Listed records: Begin

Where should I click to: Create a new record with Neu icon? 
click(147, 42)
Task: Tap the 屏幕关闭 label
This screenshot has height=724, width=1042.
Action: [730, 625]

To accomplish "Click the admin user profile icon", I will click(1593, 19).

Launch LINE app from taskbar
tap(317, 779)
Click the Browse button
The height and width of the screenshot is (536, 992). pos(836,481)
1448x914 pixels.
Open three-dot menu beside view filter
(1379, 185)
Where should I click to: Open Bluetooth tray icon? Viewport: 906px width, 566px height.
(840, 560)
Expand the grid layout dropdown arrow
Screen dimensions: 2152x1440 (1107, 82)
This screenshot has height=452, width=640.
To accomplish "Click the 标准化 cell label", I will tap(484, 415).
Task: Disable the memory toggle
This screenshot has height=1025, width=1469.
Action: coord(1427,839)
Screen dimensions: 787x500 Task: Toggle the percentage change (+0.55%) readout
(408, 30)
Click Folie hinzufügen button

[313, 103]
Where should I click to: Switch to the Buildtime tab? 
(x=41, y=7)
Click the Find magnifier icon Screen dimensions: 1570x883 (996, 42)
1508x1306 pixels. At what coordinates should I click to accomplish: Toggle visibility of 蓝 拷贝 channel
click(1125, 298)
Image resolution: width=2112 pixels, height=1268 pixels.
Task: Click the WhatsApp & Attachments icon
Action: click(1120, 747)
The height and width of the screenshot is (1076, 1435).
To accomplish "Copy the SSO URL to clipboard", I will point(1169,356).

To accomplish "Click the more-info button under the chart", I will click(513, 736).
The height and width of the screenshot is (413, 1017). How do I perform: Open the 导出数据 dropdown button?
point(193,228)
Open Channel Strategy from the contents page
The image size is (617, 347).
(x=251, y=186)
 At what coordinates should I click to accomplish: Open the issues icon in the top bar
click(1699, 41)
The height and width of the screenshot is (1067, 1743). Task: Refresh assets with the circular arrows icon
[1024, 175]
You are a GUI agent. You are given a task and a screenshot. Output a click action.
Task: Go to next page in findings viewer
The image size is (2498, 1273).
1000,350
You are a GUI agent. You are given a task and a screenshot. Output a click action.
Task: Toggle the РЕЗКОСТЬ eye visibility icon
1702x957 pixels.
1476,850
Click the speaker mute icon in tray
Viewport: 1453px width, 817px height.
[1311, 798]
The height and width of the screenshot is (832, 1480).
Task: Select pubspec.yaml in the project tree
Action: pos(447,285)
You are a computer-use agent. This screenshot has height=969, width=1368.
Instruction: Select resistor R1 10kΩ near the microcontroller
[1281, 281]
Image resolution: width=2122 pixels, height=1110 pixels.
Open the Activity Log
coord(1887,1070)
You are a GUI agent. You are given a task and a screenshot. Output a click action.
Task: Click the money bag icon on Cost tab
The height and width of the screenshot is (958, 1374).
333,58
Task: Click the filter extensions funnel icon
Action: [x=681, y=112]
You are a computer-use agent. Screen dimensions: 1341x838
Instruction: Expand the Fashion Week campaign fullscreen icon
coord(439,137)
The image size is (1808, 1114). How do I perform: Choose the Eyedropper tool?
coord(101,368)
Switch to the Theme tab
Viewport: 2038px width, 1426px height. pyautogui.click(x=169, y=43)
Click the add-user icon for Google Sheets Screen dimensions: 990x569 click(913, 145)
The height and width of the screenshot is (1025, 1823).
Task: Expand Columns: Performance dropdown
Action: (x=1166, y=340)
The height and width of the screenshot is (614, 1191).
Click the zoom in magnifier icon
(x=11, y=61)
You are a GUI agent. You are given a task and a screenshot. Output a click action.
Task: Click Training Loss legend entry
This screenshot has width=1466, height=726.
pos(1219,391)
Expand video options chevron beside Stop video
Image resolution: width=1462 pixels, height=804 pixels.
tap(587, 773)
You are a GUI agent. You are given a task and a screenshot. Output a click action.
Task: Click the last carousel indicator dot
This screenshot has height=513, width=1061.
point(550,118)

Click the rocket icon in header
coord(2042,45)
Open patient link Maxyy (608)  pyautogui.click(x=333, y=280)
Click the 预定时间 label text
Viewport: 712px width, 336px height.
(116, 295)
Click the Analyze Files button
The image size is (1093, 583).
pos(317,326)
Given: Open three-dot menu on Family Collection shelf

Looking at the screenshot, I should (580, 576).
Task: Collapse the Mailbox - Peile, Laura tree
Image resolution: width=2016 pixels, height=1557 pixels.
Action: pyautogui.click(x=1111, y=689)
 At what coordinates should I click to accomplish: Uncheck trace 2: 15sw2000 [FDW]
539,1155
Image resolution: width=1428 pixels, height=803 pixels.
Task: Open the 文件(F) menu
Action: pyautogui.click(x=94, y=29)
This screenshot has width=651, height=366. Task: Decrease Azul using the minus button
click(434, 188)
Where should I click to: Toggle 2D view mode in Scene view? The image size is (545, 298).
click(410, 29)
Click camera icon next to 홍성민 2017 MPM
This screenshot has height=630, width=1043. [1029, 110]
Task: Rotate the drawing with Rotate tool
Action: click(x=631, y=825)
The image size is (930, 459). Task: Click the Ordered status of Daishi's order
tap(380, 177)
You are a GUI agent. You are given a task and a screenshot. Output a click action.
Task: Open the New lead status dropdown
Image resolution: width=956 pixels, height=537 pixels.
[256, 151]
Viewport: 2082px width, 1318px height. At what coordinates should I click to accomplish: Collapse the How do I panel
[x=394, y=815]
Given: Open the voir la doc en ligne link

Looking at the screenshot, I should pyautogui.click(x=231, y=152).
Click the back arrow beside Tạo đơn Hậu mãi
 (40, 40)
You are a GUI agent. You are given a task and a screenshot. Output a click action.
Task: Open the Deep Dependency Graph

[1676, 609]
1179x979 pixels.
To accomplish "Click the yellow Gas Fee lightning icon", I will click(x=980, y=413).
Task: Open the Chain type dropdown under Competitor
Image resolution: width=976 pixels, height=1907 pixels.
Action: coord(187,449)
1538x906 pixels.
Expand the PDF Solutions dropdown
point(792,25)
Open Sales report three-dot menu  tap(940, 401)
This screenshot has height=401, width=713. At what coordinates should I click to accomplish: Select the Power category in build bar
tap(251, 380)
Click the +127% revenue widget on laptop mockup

Listed records: End

- _Exercise goal_
Every one of the records is to be copied word for word.

- _Result of the task_
Where should I click to: Create a new record with Neu icon? 
click(147, 42)
Task: Tap the 屏幕关闭 label
This screenshot has height=724, width=1042.
Action: [730, 625]

To accomplish "Click the admin user profile icon", I will click(1593, 19).

Launch LINE app from taskbar
tap(317, 779)
Click the Browse button
The height and width of the screenshot is (536, 992). pos(836,481)
1448x914 pixels.
Open three-dot menu beside view filter
(1379, 185)
Where should I click to: Open Bluetooth tray icon? Viewport: 906px width, 566px height.
(840, 560)
Expand the grid layout dropdown arrow
Screen dimensions: 2152x1440 (1107, 82)
This screenshot has height=452, width=640.
To accomplish "Click the 标准化 cell label", I will tap(484, 415).
Task: Disable the memory toggle
This screenshot has height=1025, width=1469.
Action: coord(1427,839)
Screen dimensions: 787x500 Task: Toggle the percentage change (+0.55%) readout
(408, 30)
Click Folie hinzufügen button

[313, 103]
Where should I click to: Switch to the Buildtime tab? 
(x=41, y=7)
Click the Find magnifier icon Screen dimensions: 1570x883 (996, 42)
1508x1306 pixels. At what coordinates should I click to accomplish: Toggle visibility of 蓝 拷贝 channel
click(1125, 298)
Image resolution: width=2112 pixels, height=1268 pixels.
Task: Click the WhatsApp & Attachments icon
Action: click(1120, 747)
The height and width of the screenshot is (1076, 1435).
To accomplish "Copy the SSO URL to clipboard", I will point(1169,356).

To accomplish "Click the more-info button under the chart", I will click(513, 736).
The height and width of the screenshot is (413, 1017). How do I perform: Open the 导出数据 dropdown button?
point(193,228)
Open Channel Strategy from the contents page
The image size is (617, 347).
(x=251, y=186)
 At what coordinates should I click to accomplish: Open the issues icon in the top bar
click(1699, 41)
The height and width of the screenshot is (1067, 1743). Task: Refresh assets with the circular arrows icon
[1024, 175]
You are a GUI agent. You are given a task and a screenshot. Output a click action.
Task: Go to next page in findings viewer
The image size is (2498, 1273).
1000,350
You are a GUI agent. You are given a task and a screenshot. Output a click action.
Task: Toggle the РЕЗКОСТЬ eye visibility icon
1702x957 pixels.
1476,850
Click the speaker mute icon in tray
Viewport: 1453px width, 817px height.
[1311, 798]
The height and width of the screenshot is (832, 1480).
Task: Select pubspec.yaml in the project tree
Action: pos(447,285)
You are a computer-use agent. This screenshot has height=969, width=1368.
Instruction: Select resistor R1 10kΩ near the microcontroller
[1281, 281]
Image resolution: width=2122 pixels, height=1110 pixels.
Open the Activity Log
coord(1887,1070)
You are a GUI agent. You are given a task and a screenshot. Output a click action.
Task: Click the money bag icon on Cost tab
The height and width of the screenshot is (958, 1374).
333,58
Task: Click the filter extensions funnel icon
Action: [x=681, y=112]
You are a computer-use agent. Screen dimensions: 1341x838
Instruction: Expand the Fashion Week campaign fullscreen icon
coord(439,137)
The image size is (1808, 1114). How do I perform: Choose the Eyedropper tool?
coord(101,368)
Switch to the Theme tab
Viewport: 2038px width, 1426px height. pyautogui.click(x=169, y=43)
Click the add-user icon for Google Sheets Screen dimensions: 990x569 click(913, 145)
The height and width of the screenshot is (1025, 1823).
Task: Expand Columns: Performance dropdown
Action: (x=1166, y=340)
The height and width of the screenshot is (614, 1191).
Click the zoom in magnifier icon
(x=11, y=61)
You are a GUI agent. You are given a task and a screenshot. Output a click action.
Task: Click Training Loss legend entry
This screenshot has width=1466, height=726.
pos(1219,391)
Expand video options chevron beside Stop video
Image resolution: width=1462 pixels, height=804 pixels.
tap(587, 773)
You are a GUI agent. You are given a task and a screenshot. Output a click action.
Task: Click the last carousel indicator dot
This screenshot has height=513, width=1061.
point(550,118)

Click the rocket icon in header
coord(2042,45)
Open patient link Maxyy (608)  pyautogui.click(x=333, y=280)
Click the 预定时间 label text
Viewport: 712px width, 336px height.
(116, 295)
Click the Analyze Files button
The image size is (1093, 583).
pos(317,326)
Given: Open three-dot menu on Family Collection shelf

Looking at the screenshot, I should (580, 576).
Task: Collapse the Mailbox - Peile, Laura tree
Image resolution: width=2016 pixels, height=1557 pixels.
Action: pyautogui.click(x=1111, y=689)
 At what coordinates should I click to accomplish: Uncheck trace 2: 15sw2000 [FDW]
539,1155
Image resolution: width=1428 pixels, height=803 pixels.
Task: Open the 文件(F) menu
Action: pyautogui.click(x=94, y=29)
This screenshot has width=651, height=366. Task: Decrease Azul using the minus button
click(434, 188)
Where should I click to: Toggle 2D view mode in Scene view? The image size is (545, 298).
click(410, 29)
Click camera icon next to 홍성민 2017 MPM
This screenshot has height=630, width=1043. [1029, 110]
Task: Rotate the drawing with Rotate tool
Action: click(x=631, y=825)
The image size is (930, 459). Task: Click the Ordered status of Daishi's order
tap(380, 177)
You are a GUI agent. You are given a task and a screenshot. Output a click action.
Task: Open the New lead status dropdown
Image resolution: width=956 pixels, height=537 pixels.
[256, 151]
Viewport: 2082px width, 1318px height. At what coordinates should I click to accomplish: Collapse the How do I panel
[x=394, y=815]
Given: Open the voir la doc en ligne link

Looking at the screenshot, I should pyautogui.click(x=231, y=152).
Click the back arrow beside Tạo đơn Hậu mãi
 (40, 40)
You are a GUI agent. You are given a task and a screenshot. Output a click action.
Task: Open the Deep Dependency Graph

[1676, 609]
1179x979 pixels.
To accomplish "Click the yellow Gas Fee lightning icon", I will click(x=980, y=413).
Task: Open the Chain type dropdown under Competitor
Image resolution: width=976 pixels, height=1907 pixels.
Action: coord(187,449)
1538x906 pixels.
Expand the PDF Solutions dropdown
point(792,25)
Open Sales report three-dot menu  tap(940, 401)
This screenshot has height=401, width=713. At what coordinates should I click to accomplish: Select the Power category in build bar
tap(251, 380)
Click the +127% revenue widget on laptop mockup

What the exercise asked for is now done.